Comme ces productions datent d’époques différentes, chaque soir les grands noms se côtoient, les metteurs en scène se succèdent. On naviguent entre des mises en scène contemporaines comme celle du Misanthrope de Clément Hervieu-Leger (2017) ou comme celle très kitch d’Irène Bonnaud pour son Fanny (2008). Au cours de ces diffusions on retrouve des grands noms de metteurs en scène de ces dernières décennies : Giorgio Strehler, Franco Zeffirelli, Jacques Lassalle, Denis Podalydes, Jérôme Deschamps, Robert Wilson, Ivo van Hove, Antoine Vitez, Raymond Rouleau, Roger Planchon, Jean-Louis Benoit, Stéphane Braunschweig, Katharina Thalbach…

Ce qui me frappe le plus dans toutes ces retransmissions et commentaires, ce sont les énergies des comédiens. Ces immenses artistes, savent tout faire. Leur métamorphose dans chaque pièce est exceptionnelle. Qu’ils crient, qu’ils pleurent, qu’ils rient, qu’ils murmurent, on les entend. Ils articulent et s’investissent. Ils savent nous faire partager leur passion. Ils jouent pour leur public. Quel modèle pour tous ces pseudo comédiens mégalos qui encombrent les écrans et certaines scènes du théâtre public et privé par leur cabotinage où il faut deviner les textes qu’ils disent, ce qui provoque chez le public l’obligation de rire. Le rire remplissant le vide de la non compréhension des mots. Un comble pour du théâtre ! Les comédiens de la Comédie Française sont tout l’inverse.

Lorsqu’ils parlent de leur métier, des œuvres qu’ils jouent, ce ne sont que des mots simples, remplis de modestie. Ils s’excusent presque de nous parler. Ils nous font aimer encore plus le théâtre.

Grâce à cette opération « La Comédie continue ! », nous apprécions encore plus la tradition et le modernisme du Théâtre. Il n’ y a que la Comédie Française, patrimoine français unique, qui sait le faire. C’est vraiment une grande Dame !

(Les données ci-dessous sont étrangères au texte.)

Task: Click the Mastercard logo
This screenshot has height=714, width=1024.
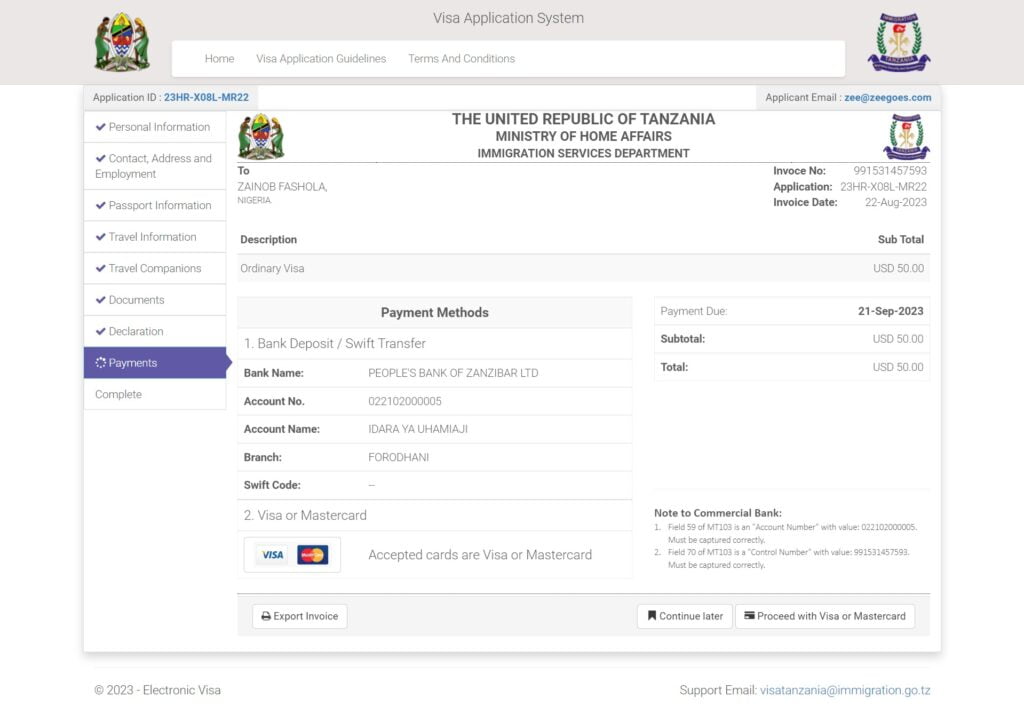Action: [x=312, y=555]
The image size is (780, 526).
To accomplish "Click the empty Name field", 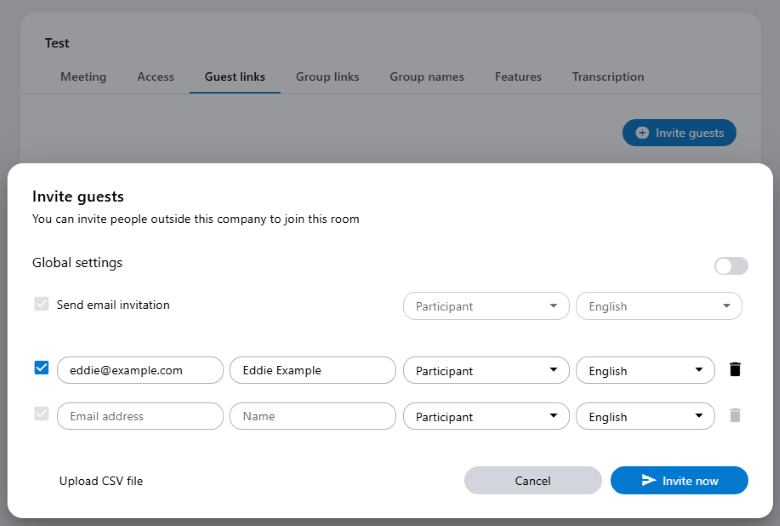I will [x=312, y=416].
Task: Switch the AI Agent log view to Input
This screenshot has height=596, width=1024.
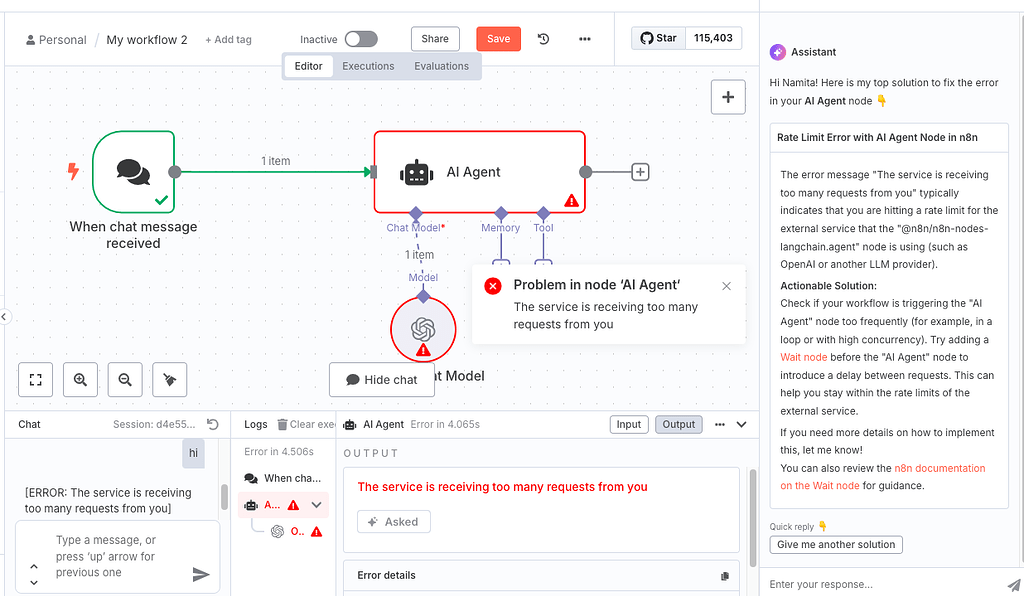Action: 629,424
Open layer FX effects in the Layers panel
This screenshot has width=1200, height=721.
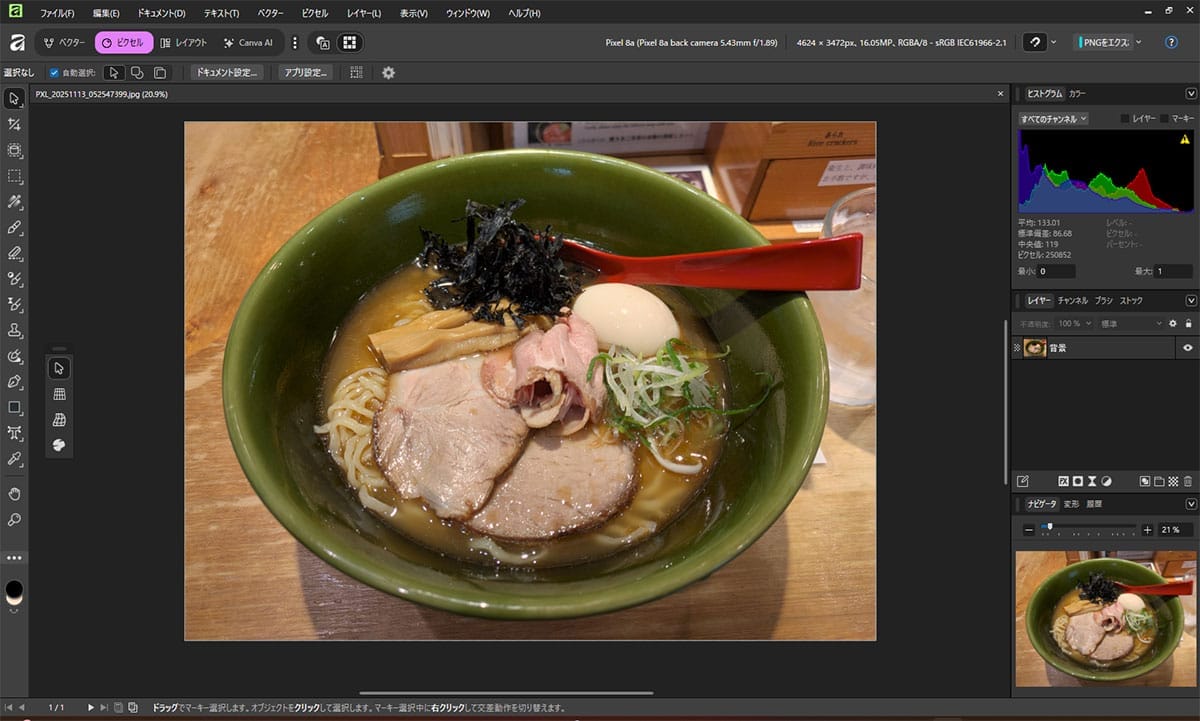(x=1064, y=483)
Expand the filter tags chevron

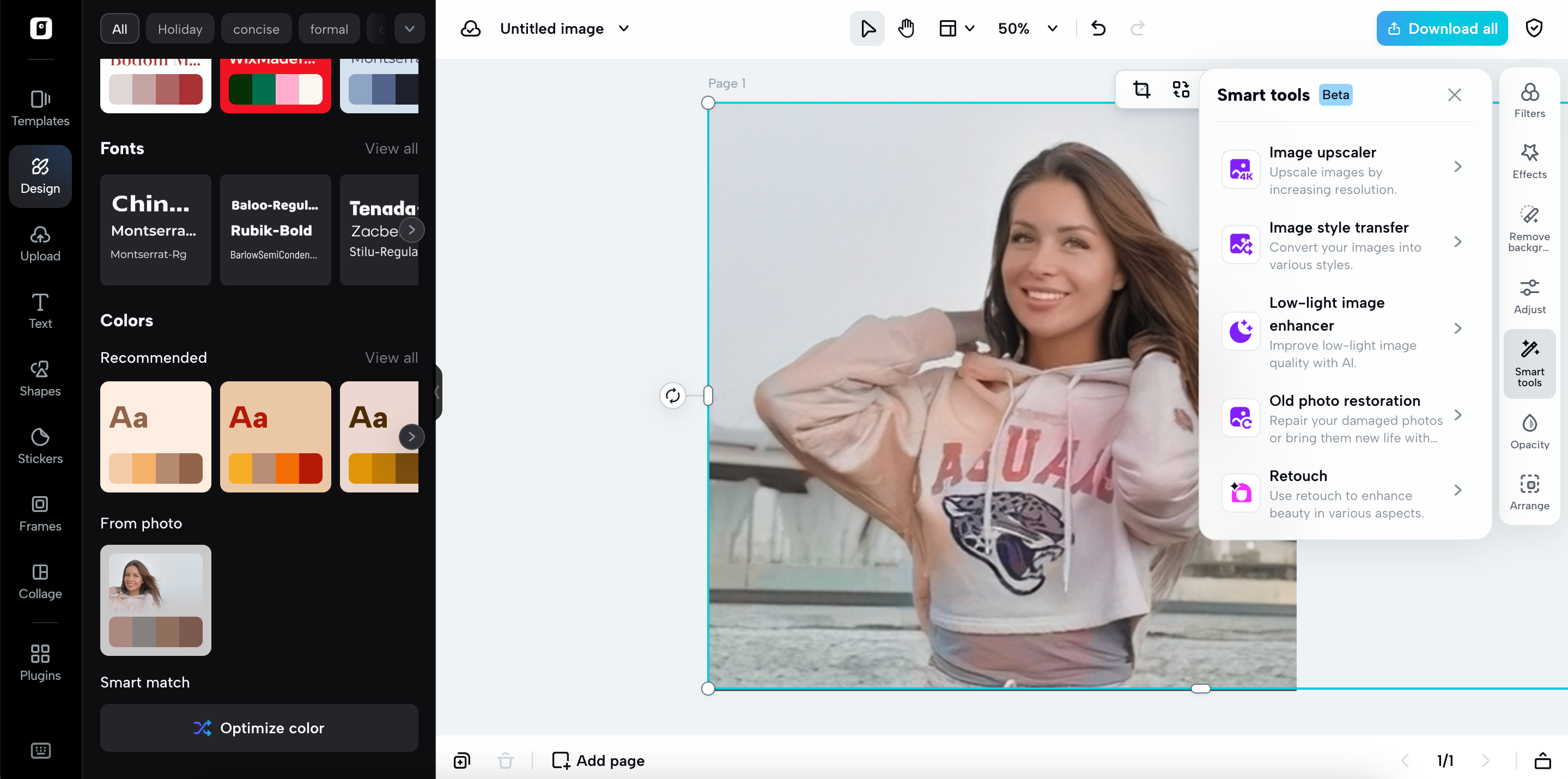[x=409, y=29]
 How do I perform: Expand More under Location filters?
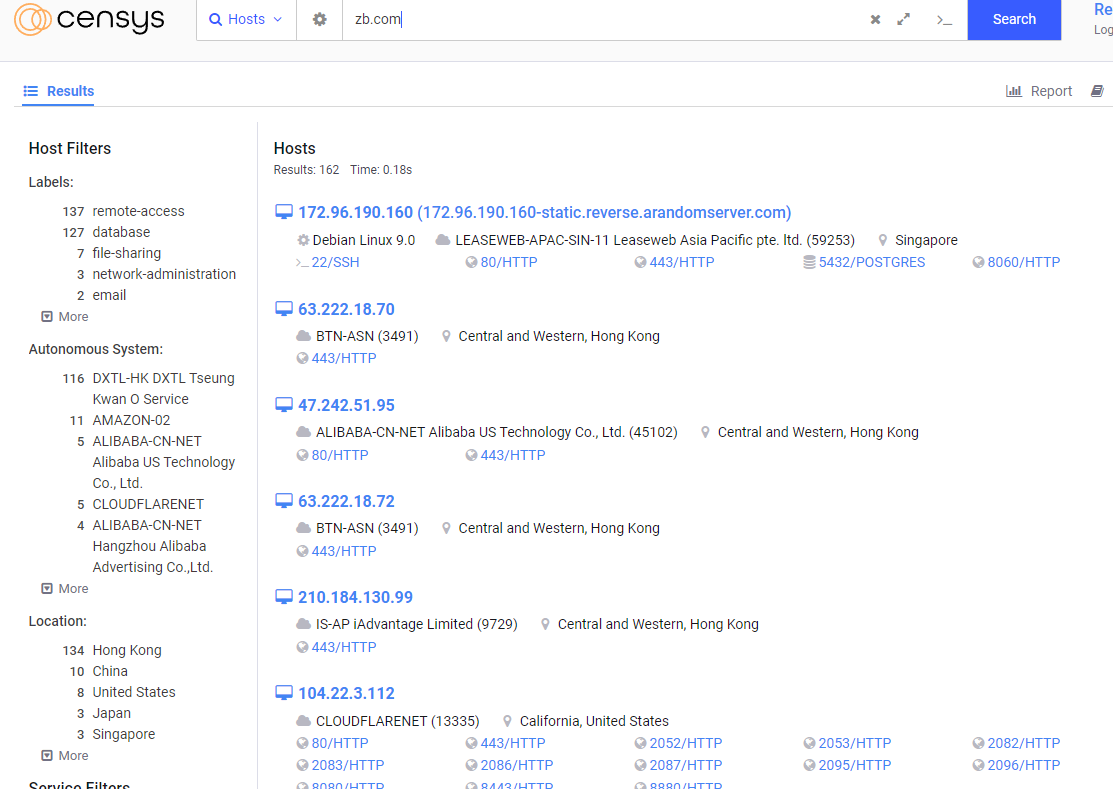[65, 755]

Au TNBA de Bordeaux : George Dandin fait plouf !

« …le meilleur parti qu’on puisse prendre, c’est de s’aller jeter dans l’eau la tête la première. » Cette réplique finale de la pièce de Molière George Dandin ou le mari confondu, ne pouvait pas mieux tomber.

Qu’est ce qui s’est passé ? Je me suis ennuyé, c’est long et lent. Trop lent.

Connaissant très très bien cette œuvre de Molière, je me faisais une joie de découvrir la mise en scène de Jean-Pierre Vincent, metteur en scène que j’apprécie beaucoup. Cependant, sa mise en scène ne peut pas nous faire oublier celles des nombreuses productions passées, sans oublier la plus célèbre, celle de Roger Planchon.

Ce n’est pas l’austère décor bâti qui m’a gêné, bien au contraire. Ce ne sont pas non plus tous ces symboles du monde rural – un puits au milieu de la cour intérieure, de la paille, des chiens en coulisses et surtout une efficace paire de fesses de vache – qui ont entravé le déroulé de l’action. Bien au contraire. Ce n’est pas la mise en scène proprement dite qui m’a gêné. Elle est précise et moderne. Mais là où la bats blesse ce sont les débits excessivement lents, la mauvaise articulation, les voix frisant la laideur, les effets vocaux de certains comédiens. Combien de fois l’ai-je écrit dans les colonnes de ce blog ; pourquoi les comédiens sont-ils obligés de crier, d’allonger les voyelles de certains mots en les vociférant, de mal finir leurs phrases… ? C’est insupportable.

Les critères de timbre de voix, de couleur, de projection, de diction…ne sont-ils primordiaux dans le choix de comédiens ? Les castings ne sont-ils pas fait pour ça ? Sur le nombre impressionnant de comédiens sur le marché du travail, je me demande toujours comment peut-il y avoir tant d’erreurs de distribution et comment se fait-il qu’on ne puisse pas trouver de comédiens dignes de jouer un grand Molière.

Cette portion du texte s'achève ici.